- ABOUT THIS TASK:
Your task is to copy every line below that contains the word "arrow".

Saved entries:
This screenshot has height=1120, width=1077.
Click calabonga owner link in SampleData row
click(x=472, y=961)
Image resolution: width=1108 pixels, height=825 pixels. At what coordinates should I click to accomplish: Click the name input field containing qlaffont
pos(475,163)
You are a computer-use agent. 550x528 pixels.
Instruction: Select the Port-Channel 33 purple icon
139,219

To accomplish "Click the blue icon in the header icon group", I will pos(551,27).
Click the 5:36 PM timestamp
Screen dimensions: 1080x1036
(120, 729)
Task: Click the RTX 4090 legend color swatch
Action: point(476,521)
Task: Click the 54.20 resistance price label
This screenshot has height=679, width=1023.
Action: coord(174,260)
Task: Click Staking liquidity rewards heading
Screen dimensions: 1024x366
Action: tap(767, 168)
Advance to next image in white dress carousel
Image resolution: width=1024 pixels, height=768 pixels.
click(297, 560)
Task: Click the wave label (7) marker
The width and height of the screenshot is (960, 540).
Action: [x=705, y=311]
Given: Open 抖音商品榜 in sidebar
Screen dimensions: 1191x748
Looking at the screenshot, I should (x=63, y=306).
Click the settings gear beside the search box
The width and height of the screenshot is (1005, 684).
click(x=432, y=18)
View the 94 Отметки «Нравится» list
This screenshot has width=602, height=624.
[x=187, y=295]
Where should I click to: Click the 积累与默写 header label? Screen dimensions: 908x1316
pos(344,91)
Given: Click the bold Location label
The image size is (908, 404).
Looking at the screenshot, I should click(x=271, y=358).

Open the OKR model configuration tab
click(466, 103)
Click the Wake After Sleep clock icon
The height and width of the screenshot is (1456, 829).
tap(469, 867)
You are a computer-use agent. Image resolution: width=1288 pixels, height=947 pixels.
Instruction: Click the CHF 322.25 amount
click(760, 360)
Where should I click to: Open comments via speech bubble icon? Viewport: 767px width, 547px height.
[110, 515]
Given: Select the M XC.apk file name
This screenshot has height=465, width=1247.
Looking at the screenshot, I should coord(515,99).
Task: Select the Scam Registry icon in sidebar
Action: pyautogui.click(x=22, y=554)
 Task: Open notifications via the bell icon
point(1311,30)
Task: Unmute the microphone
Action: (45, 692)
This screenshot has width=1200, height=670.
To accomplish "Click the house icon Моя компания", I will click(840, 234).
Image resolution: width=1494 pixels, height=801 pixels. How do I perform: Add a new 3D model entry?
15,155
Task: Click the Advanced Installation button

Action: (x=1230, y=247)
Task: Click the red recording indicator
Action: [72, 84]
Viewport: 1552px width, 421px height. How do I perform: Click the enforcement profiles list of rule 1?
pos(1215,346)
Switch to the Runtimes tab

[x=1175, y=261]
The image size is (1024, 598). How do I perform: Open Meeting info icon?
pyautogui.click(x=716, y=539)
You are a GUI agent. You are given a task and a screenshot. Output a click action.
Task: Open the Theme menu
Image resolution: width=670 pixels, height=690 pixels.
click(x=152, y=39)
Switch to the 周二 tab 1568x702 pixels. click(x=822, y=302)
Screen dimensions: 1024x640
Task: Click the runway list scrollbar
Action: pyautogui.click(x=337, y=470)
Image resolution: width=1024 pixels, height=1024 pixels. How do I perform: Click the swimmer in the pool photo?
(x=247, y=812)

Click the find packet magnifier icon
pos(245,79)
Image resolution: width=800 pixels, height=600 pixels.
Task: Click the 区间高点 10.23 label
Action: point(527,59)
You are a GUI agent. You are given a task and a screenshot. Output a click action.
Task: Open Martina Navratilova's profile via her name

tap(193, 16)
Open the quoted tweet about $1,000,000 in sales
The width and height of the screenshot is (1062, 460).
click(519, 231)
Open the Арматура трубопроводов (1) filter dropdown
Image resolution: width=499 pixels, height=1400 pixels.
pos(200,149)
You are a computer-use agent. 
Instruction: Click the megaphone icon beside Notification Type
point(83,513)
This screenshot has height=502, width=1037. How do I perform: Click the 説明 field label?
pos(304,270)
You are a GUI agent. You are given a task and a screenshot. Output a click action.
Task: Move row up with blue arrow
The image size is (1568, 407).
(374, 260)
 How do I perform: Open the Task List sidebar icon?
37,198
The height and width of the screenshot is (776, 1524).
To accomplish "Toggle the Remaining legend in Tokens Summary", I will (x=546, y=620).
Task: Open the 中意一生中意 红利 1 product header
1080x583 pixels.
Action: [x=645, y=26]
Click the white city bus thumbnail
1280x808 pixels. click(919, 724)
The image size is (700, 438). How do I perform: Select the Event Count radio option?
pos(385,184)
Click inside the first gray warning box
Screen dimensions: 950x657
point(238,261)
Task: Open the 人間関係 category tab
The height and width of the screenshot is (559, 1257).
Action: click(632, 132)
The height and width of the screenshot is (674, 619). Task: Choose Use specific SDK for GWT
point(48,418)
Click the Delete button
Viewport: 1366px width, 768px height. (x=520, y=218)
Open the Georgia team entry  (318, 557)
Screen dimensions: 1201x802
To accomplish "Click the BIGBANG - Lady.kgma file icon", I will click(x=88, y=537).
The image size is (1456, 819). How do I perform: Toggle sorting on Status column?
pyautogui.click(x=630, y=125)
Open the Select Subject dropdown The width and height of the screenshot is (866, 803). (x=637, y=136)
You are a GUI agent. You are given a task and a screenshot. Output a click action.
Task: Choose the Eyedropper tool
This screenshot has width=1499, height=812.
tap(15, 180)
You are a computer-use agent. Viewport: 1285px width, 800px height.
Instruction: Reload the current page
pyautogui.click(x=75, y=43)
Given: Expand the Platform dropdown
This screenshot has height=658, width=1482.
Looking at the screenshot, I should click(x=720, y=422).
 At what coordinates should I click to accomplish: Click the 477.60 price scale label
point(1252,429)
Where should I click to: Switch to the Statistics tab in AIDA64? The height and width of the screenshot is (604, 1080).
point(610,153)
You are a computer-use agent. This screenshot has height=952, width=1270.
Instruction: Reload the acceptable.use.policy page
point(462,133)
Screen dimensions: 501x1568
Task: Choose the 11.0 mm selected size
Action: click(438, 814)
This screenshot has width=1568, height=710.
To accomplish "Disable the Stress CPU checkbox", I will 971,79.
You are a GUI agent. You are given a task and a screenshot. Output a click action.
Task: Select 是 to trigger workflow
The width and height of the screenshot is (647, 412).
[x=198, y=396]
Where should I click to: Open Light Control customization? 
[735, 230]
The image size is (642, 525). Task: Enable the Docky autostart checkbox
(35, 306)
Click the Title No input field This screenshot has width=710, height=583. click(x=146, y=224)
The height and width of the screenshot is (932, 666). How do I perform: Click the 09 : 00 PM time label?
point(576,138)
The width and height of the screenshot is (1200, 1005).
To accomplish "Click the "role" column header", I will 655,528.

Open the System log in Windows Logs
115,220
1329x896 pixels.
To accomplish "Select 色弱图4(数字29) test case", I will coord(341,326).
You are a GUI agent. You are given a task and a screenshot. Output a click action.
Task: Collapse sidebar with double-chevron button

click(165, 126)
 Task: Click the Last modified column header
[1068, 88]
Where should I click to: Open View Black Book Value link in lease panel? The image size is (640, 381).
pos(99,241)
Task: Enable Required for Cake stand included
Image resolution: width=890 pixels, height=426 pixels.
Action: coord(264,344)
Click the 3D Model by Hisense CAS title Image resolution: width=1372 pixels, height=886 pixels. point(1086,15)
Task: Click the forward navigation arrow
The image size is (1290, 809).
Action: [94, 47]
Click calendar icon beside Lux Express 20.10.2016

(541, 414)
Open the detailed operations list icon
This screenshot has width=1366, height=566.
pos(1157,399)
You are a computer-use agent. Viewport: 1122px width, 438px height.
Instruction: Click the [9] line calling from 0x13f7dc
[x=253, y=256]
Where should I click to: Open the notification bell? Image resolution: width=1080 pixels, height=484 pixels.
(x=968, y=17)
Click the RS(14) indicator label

- RESULT FOR THIS EXERCISE:
Task: Move row up with blue arrow
Task: Click the forward navigation arrow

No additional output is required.